:: PROBLEM DETAILS ::
Write the entries out in full, matching them exactly.

=-=-=

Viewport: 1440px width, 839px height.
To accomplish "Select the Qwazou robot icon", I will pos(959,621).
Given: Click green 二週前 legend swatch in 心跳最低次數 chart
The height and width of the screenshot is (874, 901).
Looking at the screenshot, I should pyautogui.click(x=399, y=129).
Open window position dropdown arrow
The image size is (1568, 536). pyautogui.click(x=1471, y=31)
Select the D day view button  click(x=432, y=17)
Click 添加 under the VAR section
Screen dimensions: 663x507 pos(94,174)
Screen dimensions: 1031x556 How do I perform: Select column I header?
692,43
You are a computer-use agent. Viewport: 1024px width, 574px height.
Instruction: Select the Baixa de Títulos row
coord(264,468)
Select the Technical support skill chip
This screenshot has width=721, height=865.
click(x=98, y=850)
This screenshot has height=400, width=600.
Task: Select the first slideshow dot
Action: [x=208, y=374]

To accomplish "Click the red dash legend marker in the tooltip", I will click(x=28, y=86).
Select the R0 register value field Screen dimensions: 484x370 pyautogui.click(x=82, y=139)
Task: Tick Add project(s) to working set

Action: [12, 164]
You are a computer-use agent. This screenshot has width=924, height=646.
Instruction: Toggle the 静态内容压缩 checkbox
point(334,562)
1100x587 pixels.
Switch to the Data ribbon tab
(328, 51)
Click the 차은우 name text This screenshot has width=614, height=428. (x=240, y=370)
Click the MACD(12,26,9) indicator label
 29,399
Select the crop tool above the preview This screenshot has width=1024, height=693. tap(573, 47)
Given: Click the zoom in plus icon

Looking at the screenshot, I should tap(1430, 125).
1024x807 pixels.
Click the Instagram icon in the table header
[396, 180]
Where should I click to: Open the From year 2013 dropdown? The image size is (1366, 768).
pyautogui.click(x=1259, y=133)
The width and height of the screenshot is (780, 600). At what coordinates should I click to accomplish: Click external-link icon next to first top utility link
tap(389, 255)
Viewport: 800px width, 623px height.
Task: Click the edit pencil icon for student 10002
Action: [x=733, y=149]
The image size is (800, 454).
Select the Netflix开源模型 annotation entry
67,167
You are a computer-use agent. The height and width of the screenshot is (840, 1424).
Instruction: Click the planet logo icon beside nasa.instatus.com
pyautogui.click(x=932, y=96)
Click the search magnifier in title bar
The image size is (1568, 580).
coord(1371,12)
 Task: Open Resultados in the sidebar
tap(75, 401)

=-=-=

:: EXERCISE SOLUTION ::
Viewport: 1440px width, 839px height.
To accomplish "Select the Qwazou robot icon", I will pos(959,621).
Given: Click green 二週前 legend swatch in 心跳最低次數 chart
The height and width of the screenshot is (874, 901).
Looking at the screenshot, I should pyautogui.click(x=399, y=129).
Open window position dropdown arrow
The image size is (1568, 536). pyautogui.click(x=1471, y=31)
Select the D day view button  click(x=432, y=17)
Click 添加 under the VAR section
Screen dimensions: 663x507 pos(94,174)
Screen dimensions: 1031x556 How do I perform: Select column I header?
692,43
You are a computer-use agent. Viewport: 1024px width, 574px height.
Instruction: Select the Baixa de Títulos row
coord(264,468)
Select the Technical support skill chip
This screenshot has width=721, height=865.
click(x=98, y=850)
This screenshot has height=400, width=600.
Task: Select the first slideshow dot
Action: [x=208, y=374]

To accomplish "Click the red dash legend marker in the tooltip", I will click(x=28, y=86).
Select the R0 register value field Screen dimensions: 484x370 pyautogui.click(x=82, y=139)
Task: Tick Add project(s) to working set

Action: [12, 164]
You are a computer-use agent. This screenshot has width=924, height=646.
Instruction: Toggle the 静态内容压缩 checkbox
point(334,562)
1100x587 pixels.
Switch to the Data ribbon tab
(328, 51)
Click the 차은우 name text This screenshot has width=614, height=428. (x=240, y=370)
Click the MACD(12,26,9) indicator label
 29,399
Select the crop tool above the preview This screenshot has width=1024, height=693. tap(573, 47)
Given: Click the zoom in plus icon

Looking at the screenshot, I should tap(1430, 125).
1024x807 pixels.
Click the Instagram icon in the table header
[396, 180]
Where should I click to: Open the From year 2013 dropdown? The image size is (1366, 768).
pyautogui.click(x=1259, y=133)
The width and height of the screenshot is (780, 600). At what coordinates should I click to accomplish: Click external-link icon next to first top utility link
tap(389, 255)
Viewport: 800px width, 623px height.
Task: Click the edit pencil icon for student 10002
Action: [x=733, y=149]
The image size is (800, 454).
Select the Netflix开源模型 annotation entry
67,167
You are a computer-use agent. The height and width of the screenshot is (840, 1424).
Instruction: Click the planet logo icon beside nasa.instatus.com
pyautogui.click(x=932, y=96)
Click the search magnifier in title bar
The image size is (1568, 580).
coord(1371,12)
 Task: Open Resultados in the sidebar
tap(75, 401)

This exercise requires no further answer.